‘It’ll get cold.’

‘It already is. All those people. Still, it was nice, wasn’t it?’

Rosemary said nothing. The phrase seemed so far from the mark, so grossly inadequate to the situation, that she might have suspected Dorothy of irony if she hadn’t known that her friend was literal-minded to a fault. Whatever else it might have been, the incident certainly hadn’t been nice. It had been bizarre, embarrassing, unpleasant, sad, and finally rather moving. But Rosemary’s most vivid impression, both at the time and now, was of utter astonishment that it had ever taken place.

The scale of the transgression involved had been made clear when Miss Davis burst into the room, having been tipped off by Belinda Scott. By that time they were all there. Mavis Hargreaves had been the first to arrive, having ‘just popped in on the way back from the loo’. While she was standing there at rather a loss, wondering what to say next or how best to leave, there was a timid knock at the door, followed by Weatherby’s voice asking if Dorothy were ‘presentable’. Grace Lebon and Charles Symes appeared next, accompanied by Alfred Purvey, and it was at this point that Belinda Scott put her head round the door, gasped, and promptly disappeared. Rossiter, who arrived shortly afterwards, reported having met her running along the corridor calling for Miss Davis.

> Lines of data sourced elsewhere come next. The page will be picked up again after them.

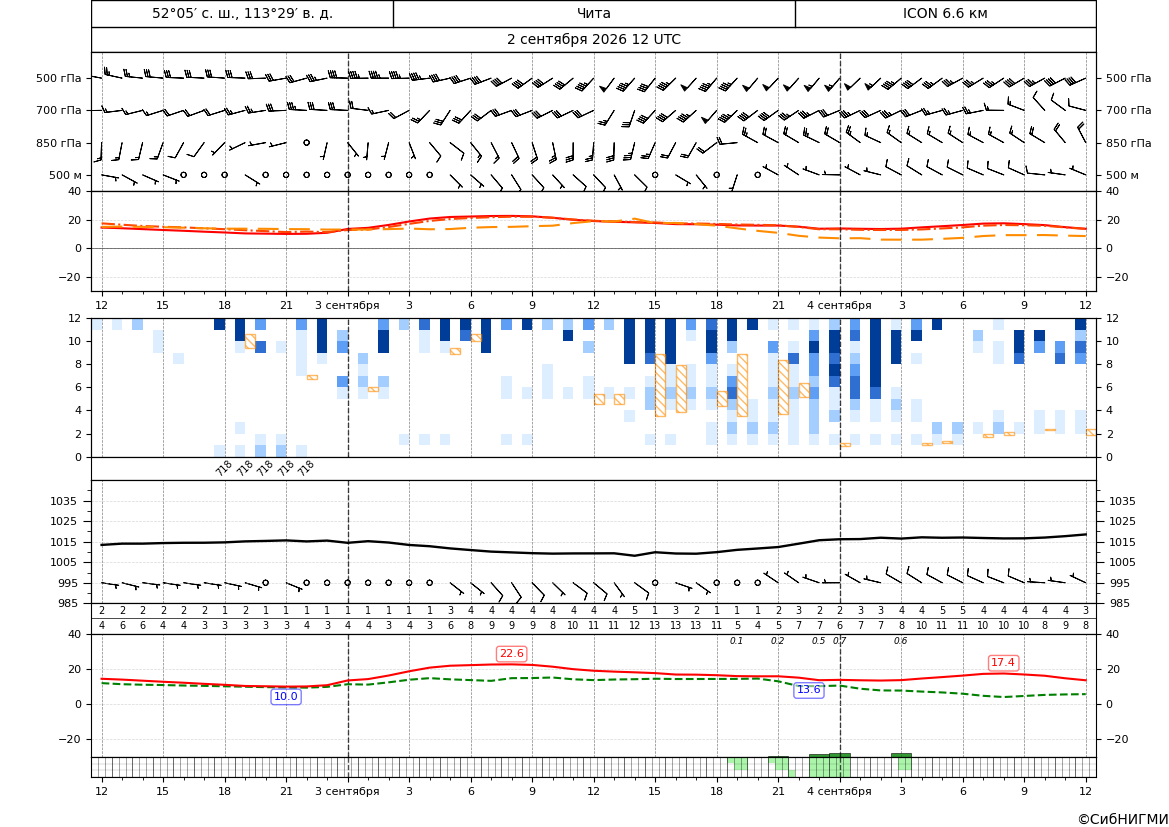Click the blue 10.0 minimum temperature label
This screenshot has width=1169, height=827.
[x=286, y=696]
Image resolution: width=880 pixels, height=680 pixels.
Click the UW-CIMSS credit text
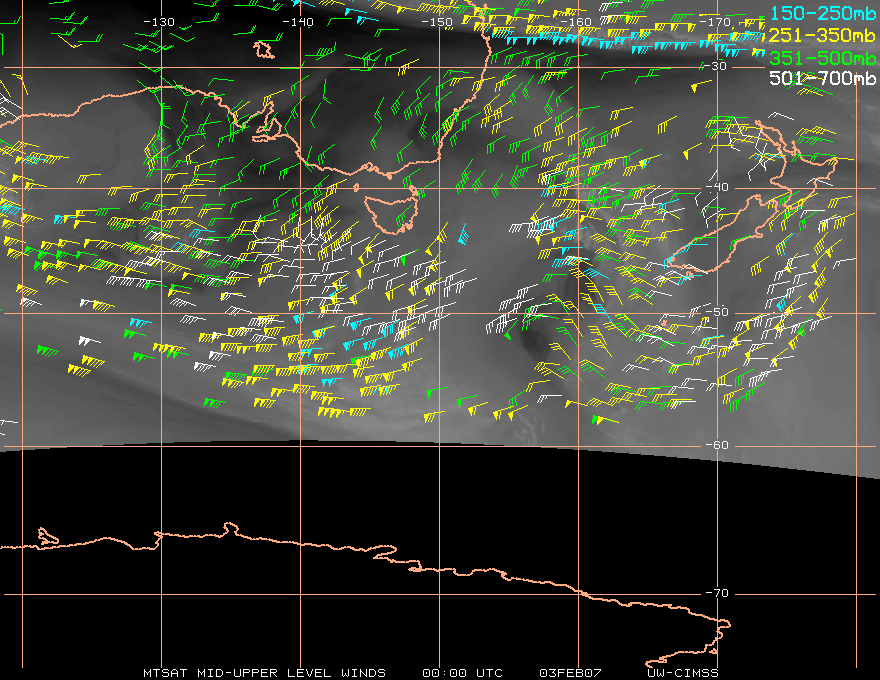(x=683, y=672)
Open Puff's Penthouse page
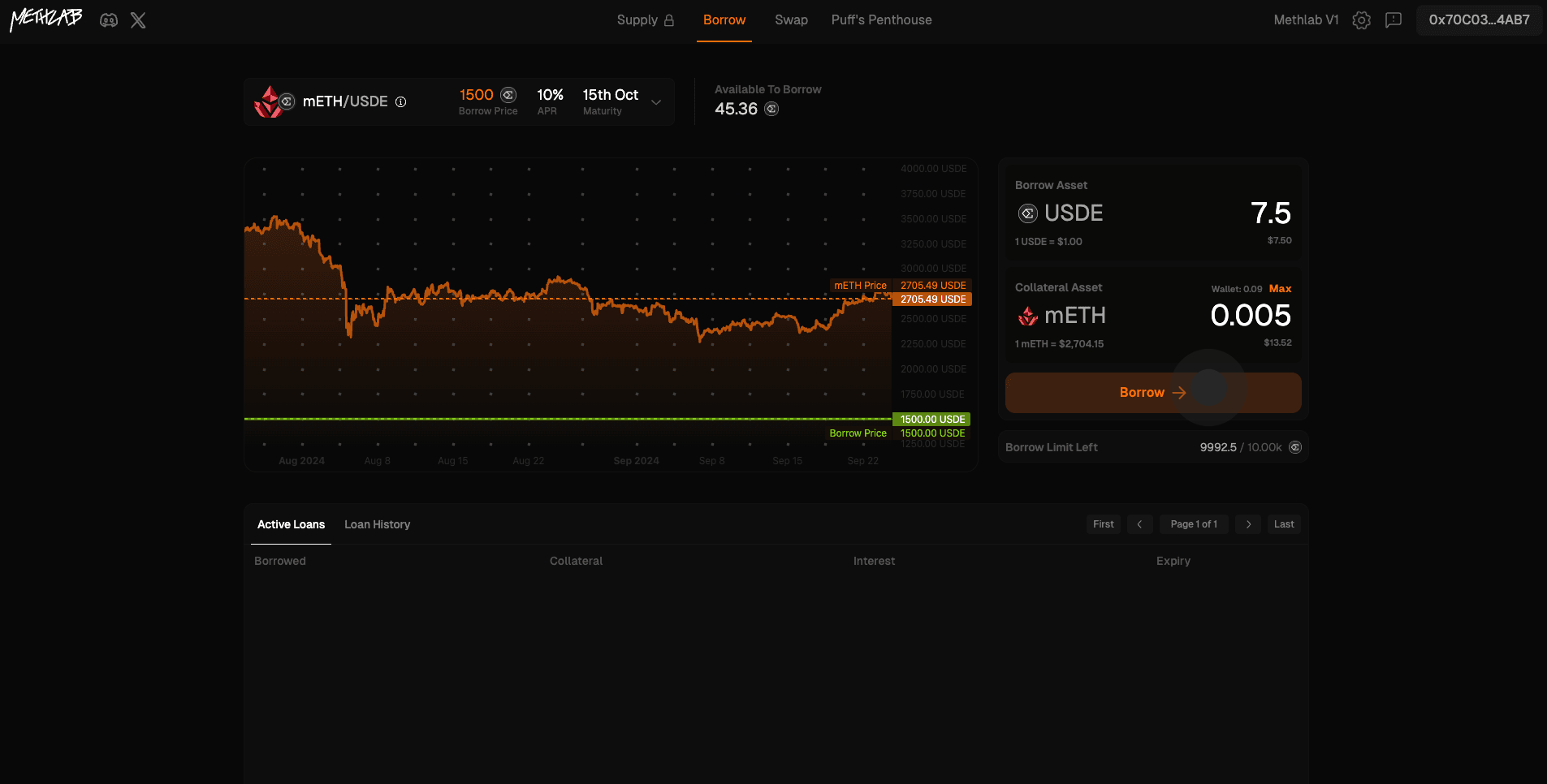 pyautogui.click(x=881, y=20)
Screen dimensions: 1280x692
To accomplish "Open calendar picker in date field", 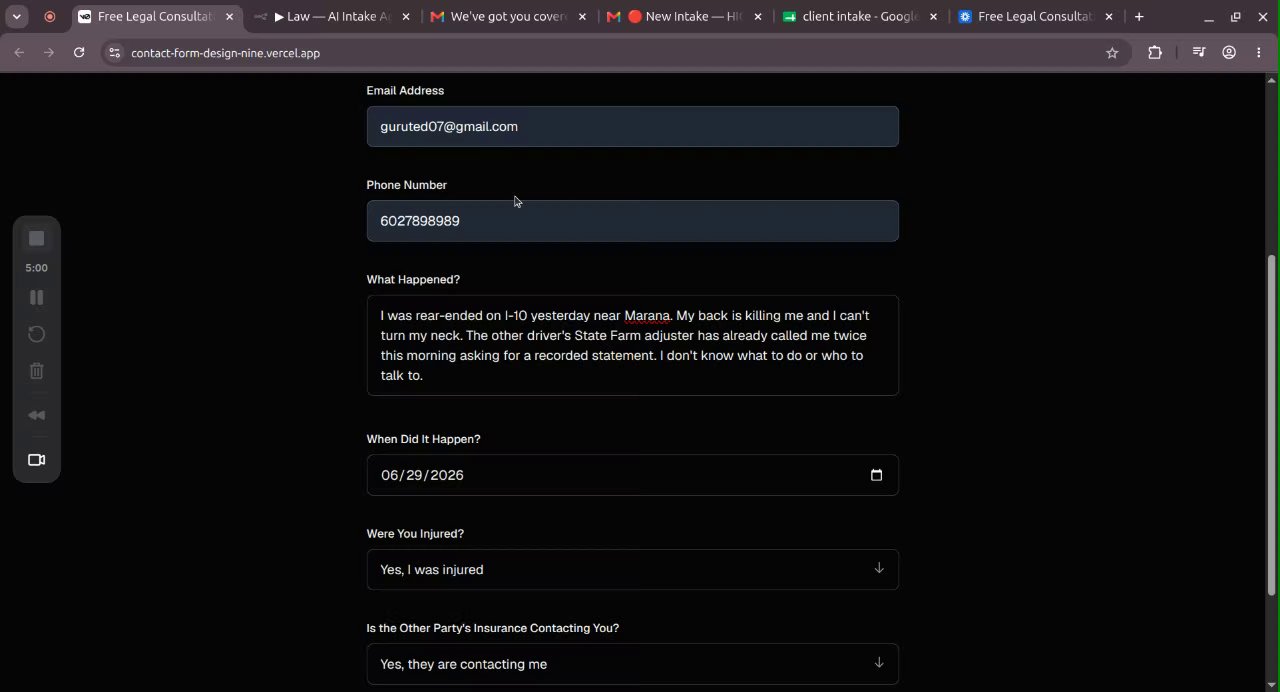I will [877, 475].
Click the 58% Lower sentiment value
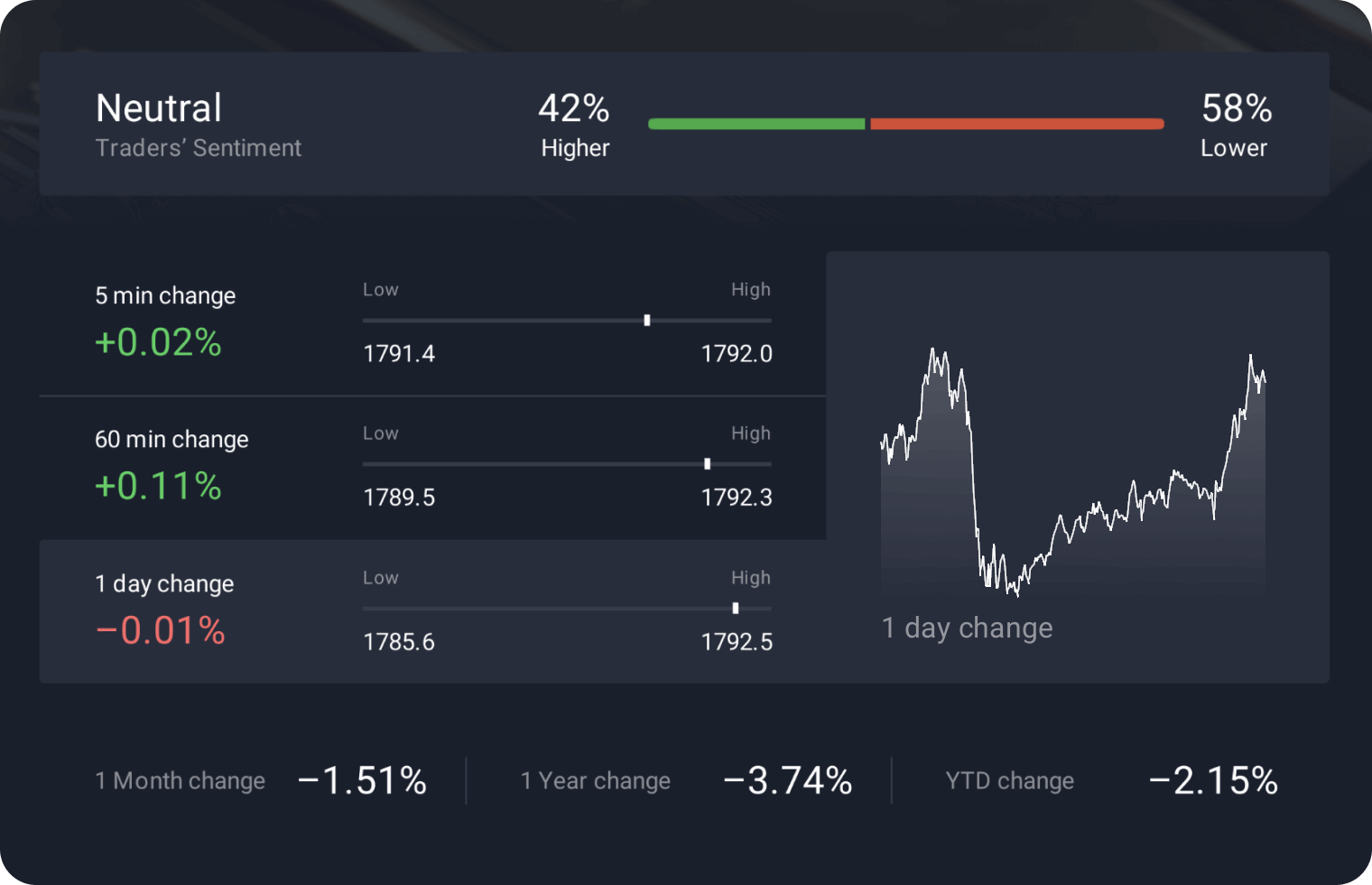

This news might have been expected to break whatever spell had descended on the residents that evening, but-much to their mutual surprise-it did not. Not only did they all stay, but on the face of it they seemed less flustered by the risks they were running than by the embarrassment of bidding Dorothy goodbye. It thus initially came as something of a relief when the door flew open and Miss Davis stormed in, with Belinda Scott at her heels.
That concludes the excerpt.